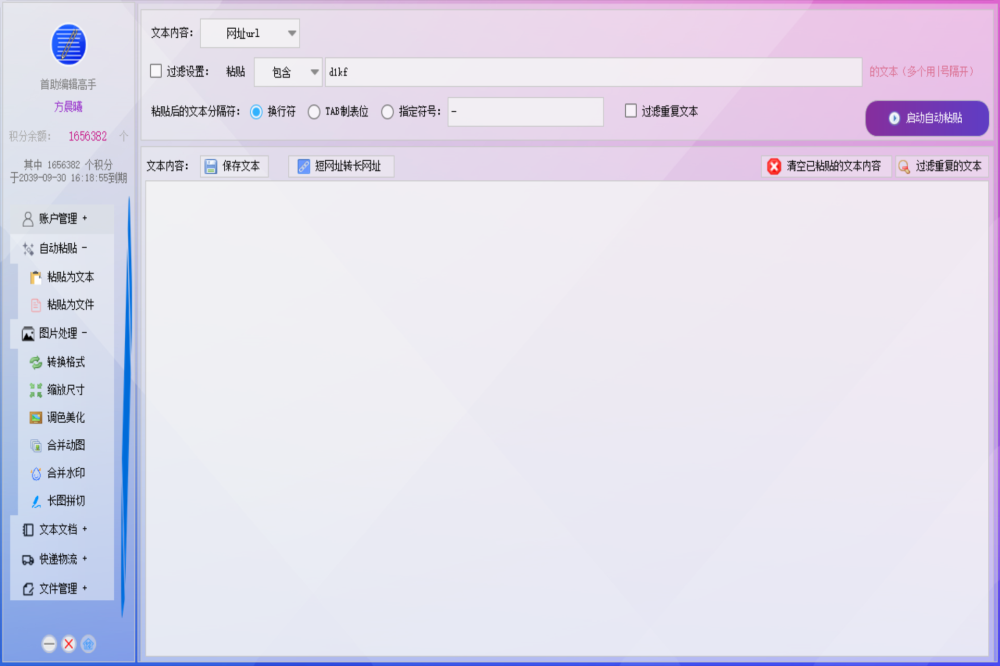Click the 清空已粘贴的文本内容 button
This screenshot has height=666, width=1000.
825,166
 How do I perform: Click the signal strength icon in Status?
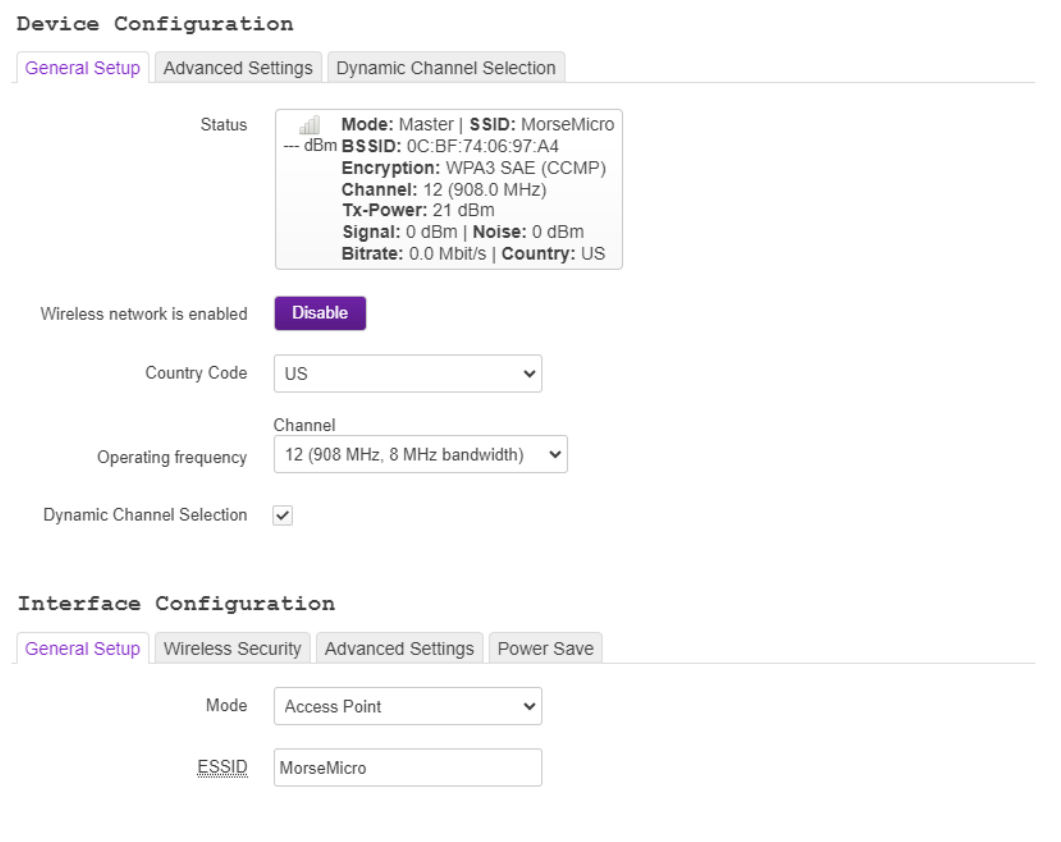[310, 126]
+-------+
> _Exercise description_: Your answer should be the lines above from the one that contains "How do I perform: Click" through the last, set down exactly, with the pictures removed.

> _Result of this task_:
 How do I perform: Click the signal strength icon in Status?
[310, 126]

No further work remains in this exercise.